Am I being punked? No hangers, mystery dog poop and burnt out fluorescent in the laundry room. Really? REALLY?
(DAMMIT INDIANA SHUT THE HELL UP!)
So anyway, I'm reading a magazine in the HOUR I am waiting and I find an article about dreams. Refer to picture of said snippet at the top. Well, that about sums it up. Frustrated with not living up to my potential. NUTSHELL. I can check my horoscope and my biorhythm and the answer is always the same. F**KED.
I'm gonna try to end this on a positive note... NO I'M NOT.

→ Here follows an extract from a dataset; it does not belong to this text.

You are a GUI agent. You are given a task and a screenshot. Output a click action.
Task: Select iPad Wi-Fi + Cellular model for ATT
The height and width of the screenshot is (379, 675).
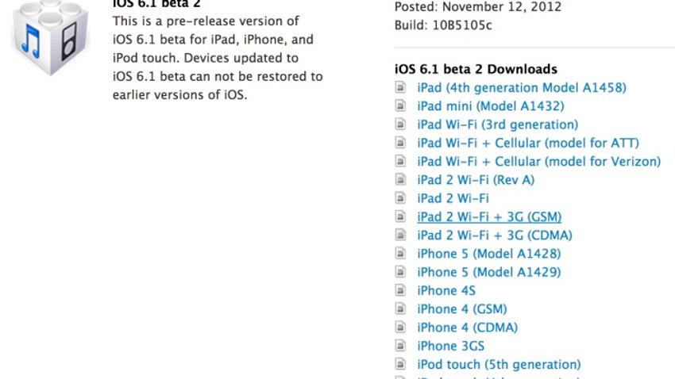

It's almost 1 A. M. and I'm downloading Pride and Prejudice and Zombies. I went to bed hours ago, but my body is on a sleep a few hours-get up and wring your hands for a few hours while exhausted-sleep a few more hours schedule. I have a trip to the doctor tomorrow in Mobile. I meant to run by the library to get some books-on-CD, but alas, my plan did not come to fruition. You see, it was sunny today and warm. I am apparently a vampire. I am apparently exhausted because I do not partake of the human blood. Or it could just be the Lyme making the sunlight unbearable, and I can only do one thing a day. Today it was the ZOO...with the cub scouts. Boy, was it a zoo.
There were about one million people dressed in knee socks and polyester milling about. Maybe just a thousand. I'm not a good judge of quantity (or distance, now that I think of it.) Monkey and I went with friends. They are sweet and they made it totally bearable. If I had been alone I'm sure I would have had an anxiety attack. It was way too much stimulation and my Meniere's was acting up. It makes things feel so surreal. I'd love to tell you about all the fascinating animals, but I didn't really feel a connection today with the animals. Normally the sea lions are all goofy and happy and waving. Today they were just swimming around ignoring the crowd. There were Bengal Tigers. Or maybe just one Bengal, I'm not sure. He wasn't as big as I expected. After Life of Pi I expected something fierce and large and menacing. Not so much. He was just kind of skinny sunning himself behind a piece of glass. I didn't even catch his name. It would have been cool if he was named Richard Parker. I'll bet every tiger is named Richard Parker now. Kind of like Jennifer or Michael in 1970. Pretty soon everyone will get sick of it and go back to naming them all Hobbes I suspect.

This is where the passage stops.